The plot that powers the whole thing is the medical mystery. The first plague was just a disease of poverty and poor living conditions, malnutrition and hopelessness. But it spawns a second plague, and that’s the one that seems to drive Healer Kofi, Firuz, and Firuz’ friend Mortician Malika to desperation. Corpses of refugees are turning up that aren’t completely dead. Not that they are zombies, but that the person is dead while the body is still busily producing blood and other fluids. It’s weird, it’s wrong, and it’s a mystery that Malika and Firuz feel compelled to solve.
But the vehicle through which that story is told is the story of Firuz and their life in Qilwa – and the life of the city of Qilwa that surrounds them. Firuz’ story manages to say a whole lot of things without talking about them directly and certainly without lecturing about them. The reader is absorbed in their story rather than have it thrust at them, and it’s lovely and immersive.
As Firuz reveals themselves, we learn that they are ace, aromantic and trans. But those are things that just are in their world, as innate and unremarkable as what color eyes one has. They live in a world where those are all just a part of life and no one remarks on them.
And yet those factors still cause conflict, a conflict which intersects with their magic, which leads to all the other things the story makes the reader aware of, in a way that both points out the normalcy of Firuz’ person as they are and highlights the factors that make them different from their current neighbors. Their refugee status, their language and country of origin, the forbidden magic they practice and can’t hide well.

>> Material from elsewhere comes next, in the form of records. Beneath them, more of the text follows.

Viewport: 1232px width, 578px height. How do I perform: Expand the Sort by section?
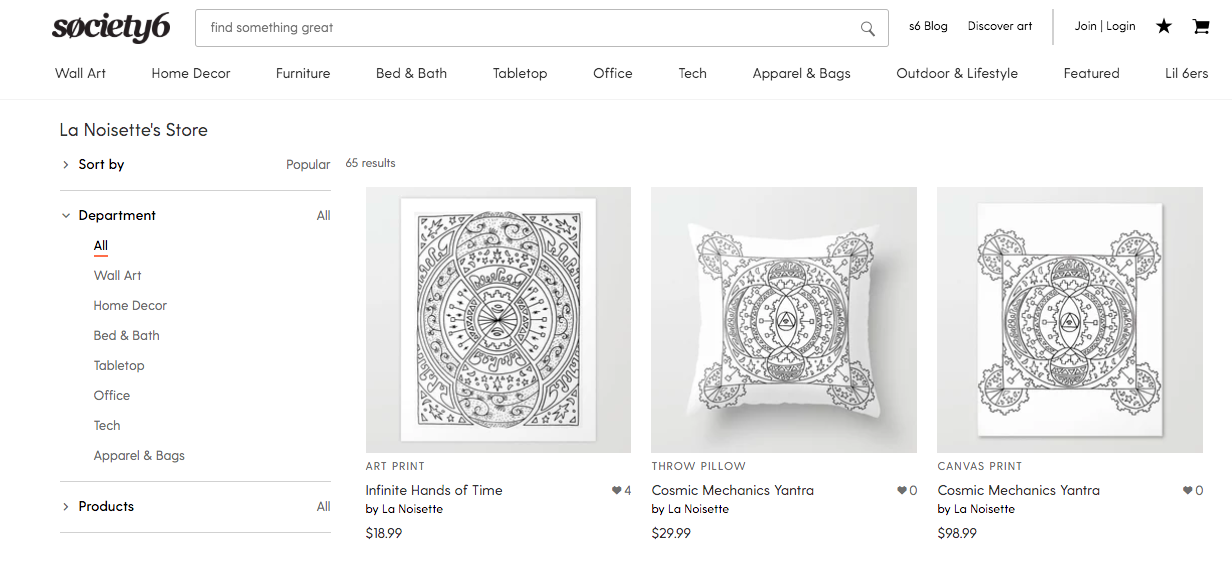(101, 165)

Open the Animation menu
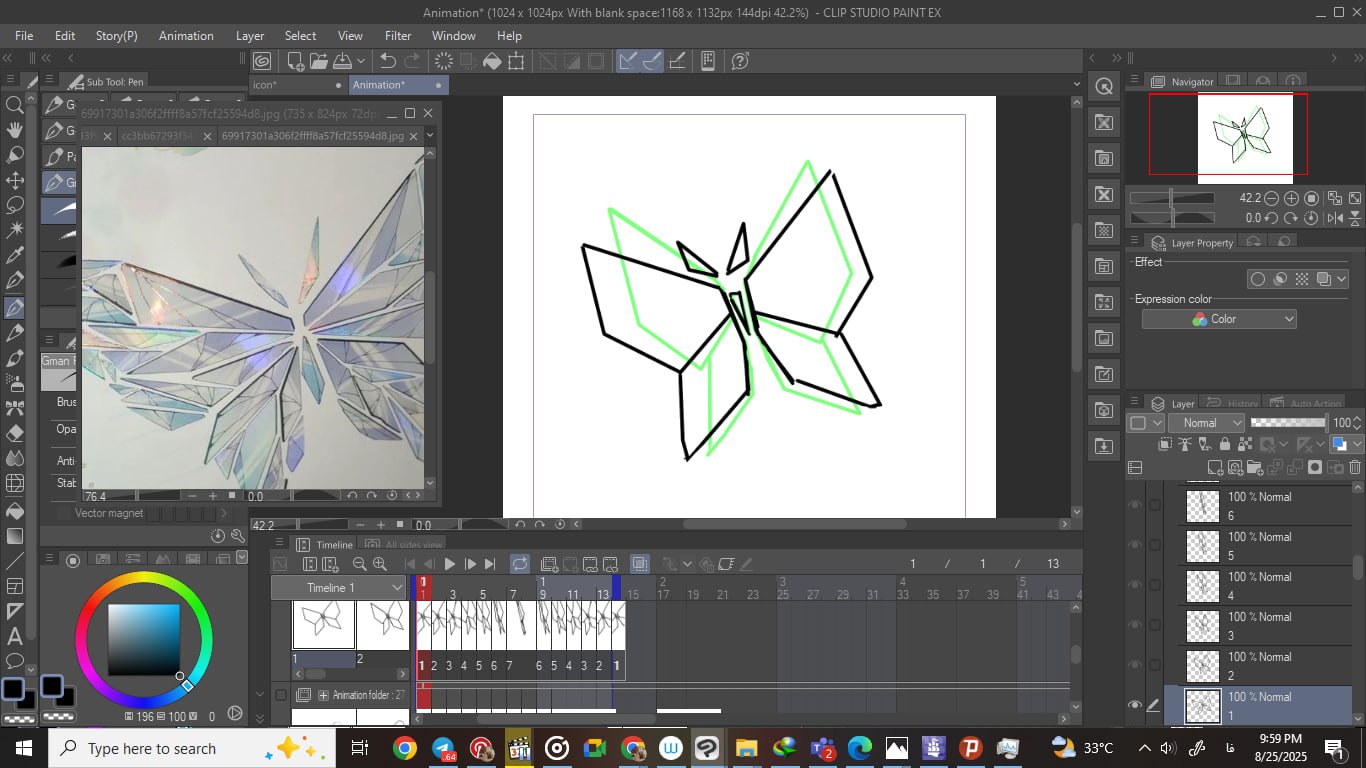coord(186,35)
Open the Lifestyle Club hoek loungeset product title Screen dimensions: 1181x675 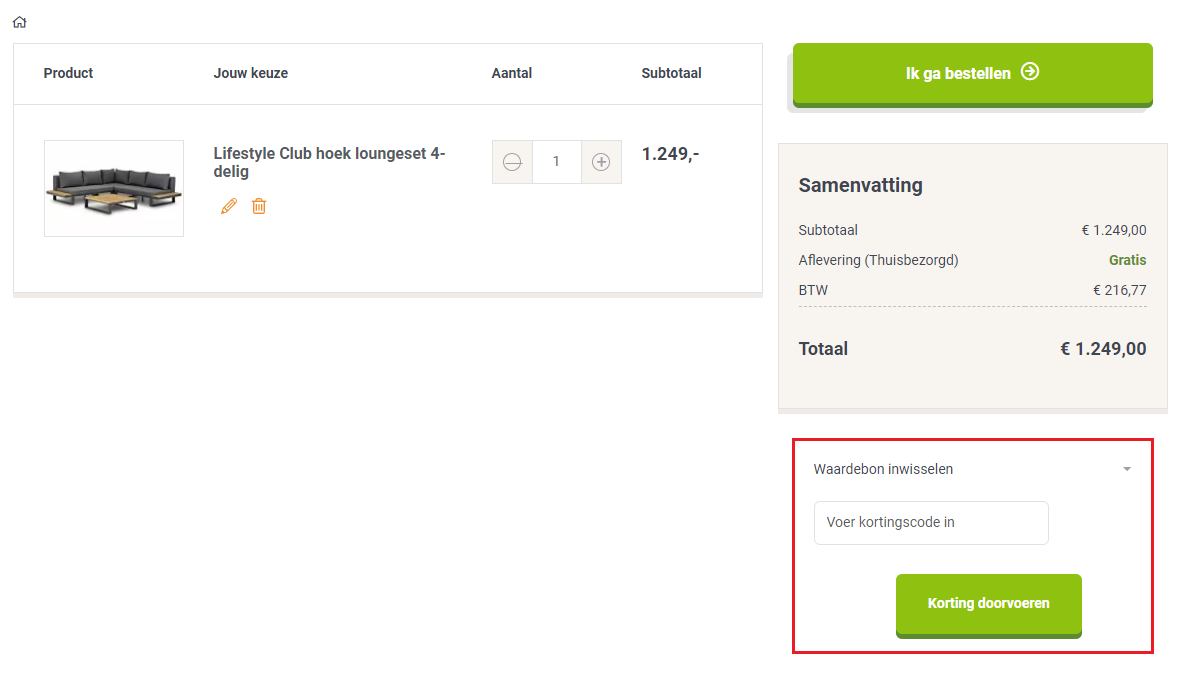click(329, 162)
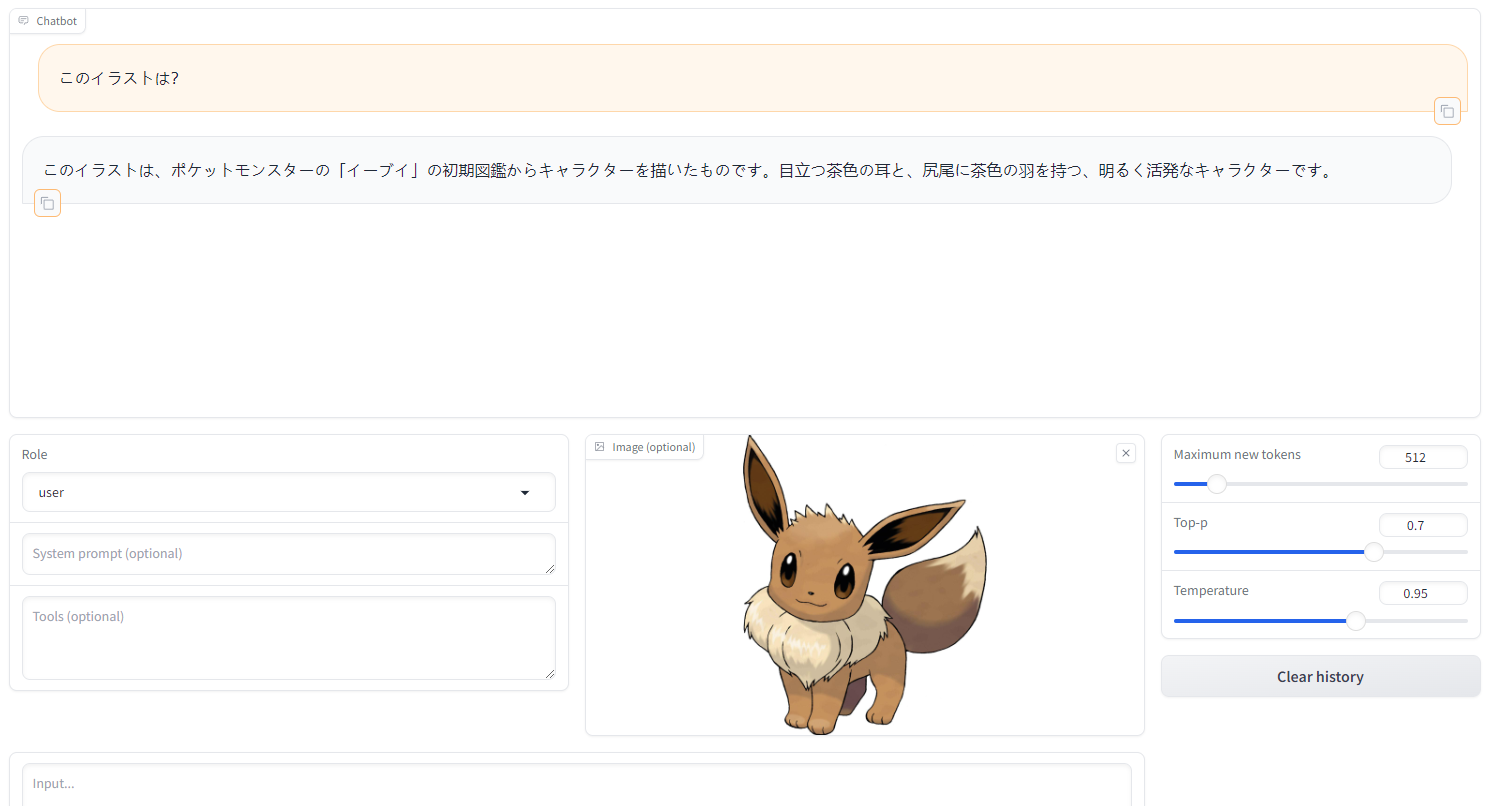Click the image icon beside Image (optional)

tap(600, 447)
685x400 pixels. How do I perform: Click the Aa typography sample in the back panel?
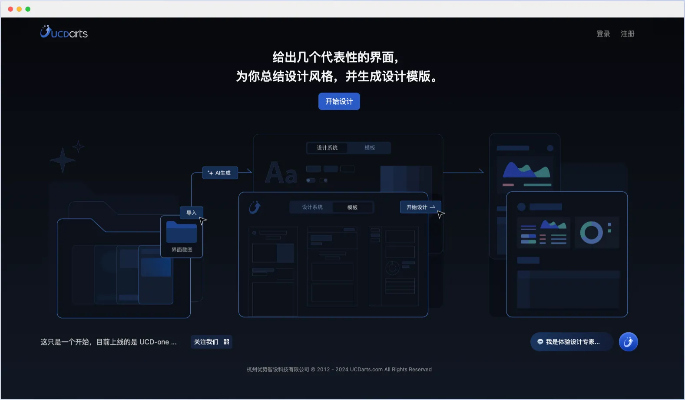(x=281, y=174)
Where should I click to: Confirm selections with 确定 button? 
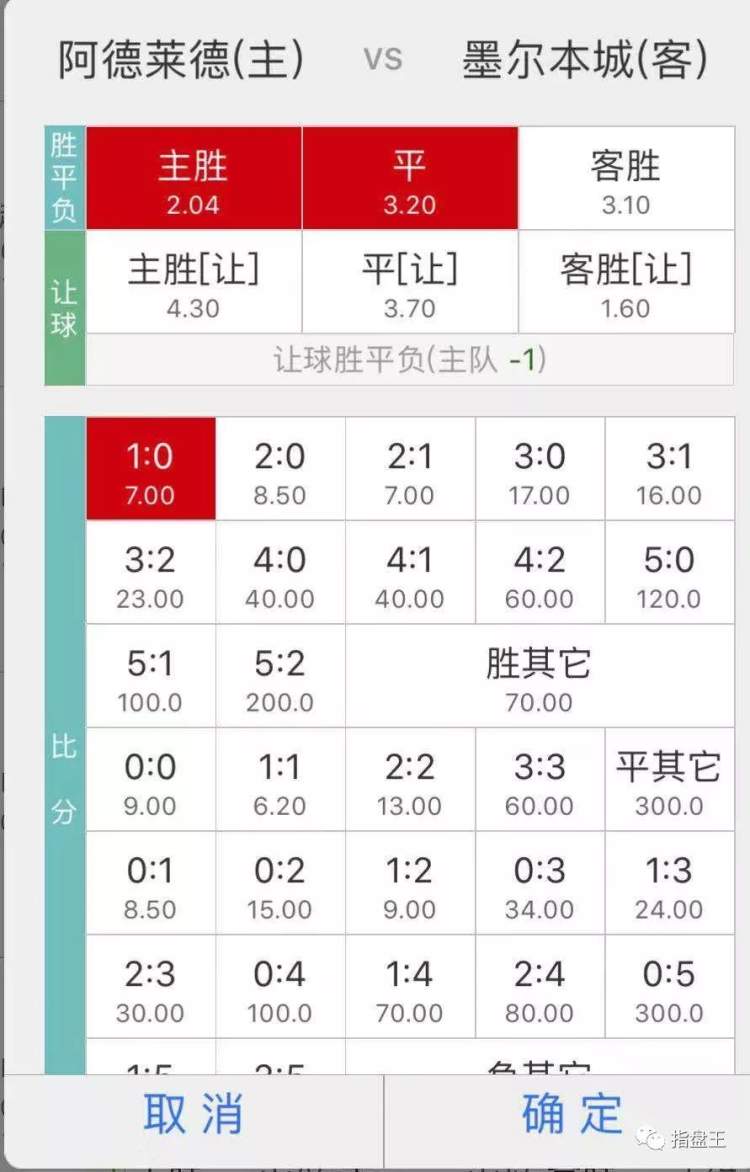click(x=572, y=1114)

So, as Firuz looks into the medical mystery, the reader looks into Firuz’ perspective on their world, and we get a glimpse of just how the past of Qilwa’s colonization by Firuz’ people and the way that Firuz’ people interpret the world because they were once colonizers but no longer are has shaped current relations between the two countries and the refugee crisis that is straining that relationship to its limits.
Firuz, as they live their life in Qilwa, finds themselves at the crux of all those underlying issues of immigration, colonialism, and fear of change and fear of the unknown. But the medical mystery comes back to a bigger and more immediate question – that old one about whether the ends justify the means. Can evil ever be justified by the good that might result from its use? Who gets to decide? And who will be left to pick up the inevitable pieces?
The Bruising of Qilwa is one of those stories that makes the reader think, and feel, and think again, long after the last page is turned. As witnessed by my picking this back up months later to see if it was as good as my memory made it – only to discover that it was even better than I first thought.